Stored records
::::::

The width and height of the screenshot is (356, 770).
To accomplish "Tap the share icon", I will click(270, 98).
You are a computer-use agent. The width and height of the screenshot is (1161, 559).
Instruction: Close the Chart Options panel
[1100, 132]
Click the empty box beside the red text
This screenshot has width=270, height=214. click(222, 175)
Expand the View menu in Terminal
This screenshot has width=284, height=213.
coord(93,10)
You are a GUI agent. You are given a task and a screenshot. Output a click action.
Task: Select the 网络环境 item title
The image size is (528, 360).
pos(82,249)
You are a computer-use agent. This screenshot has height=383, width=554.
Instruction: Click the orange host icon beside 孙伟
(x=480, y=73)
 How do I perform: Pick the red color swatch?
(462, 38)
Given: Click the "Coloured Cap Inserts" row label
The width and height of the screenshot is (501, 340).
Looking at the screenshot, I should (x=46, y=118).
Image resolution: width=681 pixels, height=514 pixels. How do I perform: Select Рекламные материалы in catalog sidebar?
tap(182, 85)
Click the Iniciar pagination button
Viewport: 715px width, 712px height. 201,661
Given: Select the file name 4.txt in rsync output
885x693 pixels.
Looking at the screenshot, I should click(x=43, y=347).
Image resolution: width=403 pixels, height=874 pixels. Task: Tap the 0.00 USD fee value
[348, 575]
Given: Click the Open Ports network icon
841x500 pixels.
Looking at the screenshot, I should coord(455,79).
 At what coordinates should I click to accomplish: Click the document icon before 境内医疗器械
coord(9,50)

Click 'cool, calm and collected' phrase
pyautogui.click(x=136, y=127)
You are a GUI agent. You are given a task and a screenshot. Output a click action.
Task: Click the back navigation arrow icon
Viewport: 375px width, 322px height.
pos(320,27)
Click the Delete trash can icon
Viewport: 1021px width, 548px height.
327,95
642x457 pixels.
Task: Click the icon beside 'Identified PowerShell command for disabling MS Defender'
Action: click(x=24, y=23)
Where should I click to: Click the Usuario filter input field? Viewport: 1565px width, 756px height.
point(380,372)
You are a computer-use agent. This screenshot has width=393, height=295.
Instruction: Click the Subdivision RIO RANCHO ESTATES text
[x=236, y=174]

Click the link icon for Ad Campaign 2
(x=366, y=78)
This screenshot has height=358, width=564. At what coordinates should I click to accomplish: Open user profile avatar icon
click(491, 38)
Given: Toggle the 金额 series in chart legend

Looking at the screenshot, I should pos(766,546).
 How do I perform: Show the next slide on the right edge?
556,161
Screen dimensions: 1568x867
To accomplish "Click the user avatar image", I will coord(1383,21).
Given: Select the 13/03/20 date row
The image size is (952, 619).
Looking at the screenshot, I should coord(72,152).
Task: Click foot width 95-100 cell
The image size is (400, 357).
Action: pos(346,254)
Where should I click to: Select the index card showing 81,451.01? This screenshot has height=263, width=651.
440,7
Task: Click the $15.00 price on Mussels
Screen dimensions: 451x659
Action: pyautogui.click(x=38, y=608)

::::::

**Task brief:**
Give back the data exactly, with no line dropped.

**Output for this task:**
The width and height of the screenshot is (356, 770).
To accomplish "Tap the share icon", I will click(270, 98).
You are a computer-use agent. The width and height of the screenshot is (1161, 559).
Instruction: Close the Chart Options panel
[1100, 132]
Click the empty box beside the red text
This screenshot has width=270, height=214. click(222, 175)
Expand the View menu in Terminal
This screenshot has width=284, height=213.
coord(93,10)
You are a GUI agent. You are given a task and a screenshot. Output a click action.
Task: Select the 网络环境 item title
The image size is (528, 360).
pos(82,249)
You are a computer-use agent. This screenshot has height=383, width=554.
Instruction: Click the orange host icon beside 孙伟
(x=480, y=73)
 How do I perform: Pick the red color swatch?
(462, 38)
Given: Click the "Coloured Cap Inserts" row label
The width and height of the screenshot is (501, 340).
Looking at the screenshot, I should (x=46, y=118).
Image resolution: width=681 pixels, height=514 pixels. How do I perform: Select Рекламные материалы in catalog sidebar?
tap(182, 85)
Click the Iniciar pagination button
Viewport: 715px width, 712px height. 201,661
Given: Select the file name 4.txt in rsync output
885x693 pixels.
Looking at the screenshot, I should click(x=43, y=347).
Image resolution: width=403 pixels, height=874 pixels. Task: Tap the 0.00 USD fee value
[348, 575]
Given: Click the Open Ports network icon
841x500 pixels.
Looking at the screenshot, I should coord(455,79).
 At what coordinates should I click to accomplish: Click the document icon before 境内医疗器械
coord(9,50)

Click 'cool, calm and collected' phrase
pyautogui.click(x=136, y=127)
You are a GUI agent. You are given a task and a screenshot. Output a click action.
Task: Click the back navigation arrow icon
Viewport: 375px width, 322px height.
pos(320,27)
Click the Delete trash can icon
Viewport: 1021px width, 548px height.
327,95
642x457 pixels.
Task: Click the icon beside 'Identified PowerShell command for disabling MS Defender'
Action: click(x=24, y=23)
Where should I click to: Click the Usuario filter input field? Viewport: 1565px width, 756px height.
point(380,372)
You are a computer-use agent. This screenshot has width=393, height=295.
Instruction: Click the Subdivision RIO RANCHO ESTATES text
[x=236, y=174]

Click the link icon for Ad Campaign 2
(x=366, y=78)
This screenshot has height=358, width=564. At what coordinates should I click to accomplish: Open user profile avatar icon
click(491, 38)
Given: Toggle the 金额 series in chart legend

Looking at the screenshot, I should pos(766,546).
 How do I perform: Show the next slide on the right edge?
556,161
Screen dimensions: 1568x867
To accomplish "Click the user avatar image", I will coord(1383,21).
Given: Select the 13/03/20 date row
The image size is (952, 619).
Looking at the screenshot, I should coord(72,152).
Task: Click foot width 95-100 cell
The image size is (400, 357).
Action: pos(346,254)
Where should I click to: Select the index card showing 81,451.01? This screenshot has height=263, width=651.
440,7
Task: Click the $15.00 price on Mussels
Screen dimensions: 451x659
Action: pyautogui.click(x=38, y=608)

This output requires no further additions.